Deze uitspraak is gedaan door mr. M.A.J. van Beek, rechter, in aanwezigheid van mr. L. Smit, griffier. De uitspraak is uitgesproken in het openbaar op 24 juni 2022.
griffier
rechter
Een afschrift van deze uitspraak is verzonden aan partijen op:

Informatie over hoger beroep

Een partij die het niet eens is met deze uitspraak, kan een hogerberoepschrift sturen naar de Afdeling bestuursrechtspraak van de Raad van State waarin wordt uitgelegd waarom deze partij het niet eens is met deze uitspraak. Het hogerberoepschrift moet worden ingediend binnen zes weken na de dag waarop deze uitspraak is verzonden. Kan de indiener de behandeling van het hoger beroep niet afwachten, omdat de zaak spoed heeft, dan kan de indiener de voorzieningenrechter van de Afdeling bestuursrechtspraak van de Raad van State vragen om een voorlopige voorziening (een tijdelijke maatregel) te treffen.

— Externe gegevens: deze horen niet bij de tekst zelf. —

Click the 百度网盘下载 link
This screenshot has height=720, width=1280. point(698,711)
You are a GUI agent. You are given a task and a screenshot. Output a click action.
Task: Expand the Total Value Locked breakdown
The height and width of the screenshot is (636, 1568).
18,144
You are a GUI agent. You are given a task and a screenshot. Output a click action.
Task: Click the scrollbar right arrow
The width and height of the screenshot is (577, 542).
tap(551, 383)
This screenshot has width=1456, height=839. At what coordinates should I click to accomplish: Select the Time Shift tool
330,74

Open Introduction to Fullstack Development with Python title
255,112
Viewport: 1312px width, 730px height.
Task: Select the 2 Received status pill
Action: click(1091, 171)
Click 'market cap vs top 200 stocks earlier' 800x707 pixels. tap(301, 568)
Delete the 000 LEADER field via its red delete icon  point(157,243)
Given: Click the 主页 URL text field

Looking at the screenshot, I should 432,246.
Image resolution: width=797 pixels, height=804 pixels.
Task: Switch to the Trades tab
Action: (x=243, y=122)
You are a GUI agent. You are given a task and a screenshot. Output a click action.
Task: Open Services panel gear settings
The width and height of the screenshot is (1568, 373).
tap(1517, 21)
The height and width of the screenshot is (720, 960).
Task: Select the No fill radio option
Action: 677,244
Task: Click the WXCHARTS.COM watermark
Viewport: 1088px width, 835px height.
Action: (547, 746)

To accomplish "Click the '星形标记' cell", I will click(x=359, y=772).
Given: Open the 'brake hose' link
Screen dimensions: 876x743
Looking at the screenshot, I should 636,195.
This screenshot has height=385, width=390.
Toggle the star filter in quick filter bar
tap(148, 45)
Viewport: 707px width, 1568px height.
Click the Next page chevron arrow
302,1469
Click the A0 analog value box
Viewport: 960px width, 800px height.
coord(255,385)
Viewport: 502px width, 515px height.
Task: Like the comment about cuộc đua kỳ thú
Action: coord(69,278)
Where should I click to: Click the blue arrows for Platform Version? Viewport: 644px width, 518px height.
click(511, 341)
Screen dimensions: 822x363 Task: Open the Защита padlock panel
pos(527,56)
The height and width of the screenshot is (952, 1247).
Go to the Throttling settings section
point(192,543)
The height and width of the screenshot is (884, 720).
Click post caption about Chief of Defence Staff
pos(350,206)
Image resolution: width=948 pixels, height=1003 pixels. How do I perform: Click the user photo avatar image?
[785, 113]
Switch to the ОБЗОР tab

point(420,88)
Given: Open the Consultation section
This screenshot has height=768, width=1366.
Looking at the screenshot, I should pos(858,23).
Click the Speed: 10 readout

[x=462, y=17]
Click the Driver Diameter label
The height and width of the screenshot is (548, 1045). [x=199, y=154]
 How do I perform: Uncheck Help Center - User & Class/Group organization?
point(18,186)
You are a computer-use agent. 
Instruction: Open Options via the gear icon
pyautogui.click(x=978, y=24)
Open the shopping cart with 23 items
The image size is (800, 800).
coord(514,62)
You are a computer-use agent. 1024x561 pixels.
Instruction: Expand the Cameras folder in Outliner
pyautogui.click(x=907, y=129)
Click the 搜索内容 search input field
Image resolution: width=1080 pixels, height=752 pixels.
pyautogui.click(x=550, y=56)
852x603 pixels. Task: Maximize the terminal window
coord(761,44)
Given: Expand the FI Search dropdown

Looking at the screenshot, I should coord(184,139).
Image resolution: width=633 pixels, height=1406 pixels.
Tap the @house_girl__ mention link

Bijlage: voor deze uitspraak belangrijke wet- en regelgeving

Wet basisregistratie personen
Op grond van artikel 2.8, tweede lid, worden de gegevens over de burgerlijke staat, indien zij feiten betreffen die zich buiten Nederland hebben voorgedaan, ontleend aan een geschrift als bedoeld onder a, bij gebreke hiervan aan een geschrift als bedoeld onder b of c, bij gebreke ook hiervan aan een geschrift als bedoeld onder d en bij gebreke ten slotte ook hiervan aan een geschrift als bedoeld onder e:
a. een akte over het desbetreffende feit, die is opgenomen in de registers van de Nederlandse burgerlijke stand;
b. een in Nederland gedane rechterlijke uitspraak over het desbetreffende feit die in kracht van gewijsde is gegaan;
c. een buiten Nederland overeenkomstig de plaatselijke voorschriften door een bevoegde instantie opgemaakte akte die ten doel heeft tot bewijs te dienen van het desbetreffende feit, of een over dat feit gedane rechterlijke uitspraak, of bij gebreke daarvan een beëdigde verklaring, bedoeld in artikel 45 van Boek 1 van het Burgerlijk Wetboek;
d. een geschrift dat overeenkomstig de plaatselijke voorschriften is opgemaakt door een bevoegde instantie, waarin het desbetreffende feit is vermeld;
e. een verklaring over het desbetreffende feit die betrokkene ten overstaan van een door het college van burgemeester en wethouders aangewezen ambtenaar onder eed of belofte heeft afgelegd, die op schrift is gesteld en door betrokkene is ondertekend.

Voetnoten

1.onder meer in de uitspraak van 18 oktober 2017, ECLI:NL:RVS:2017:2799
4.pagina 36 en 37
5.Staatscourant 3 juni 2019 (2019, 30493), ingangsdatum 1 juli 2019.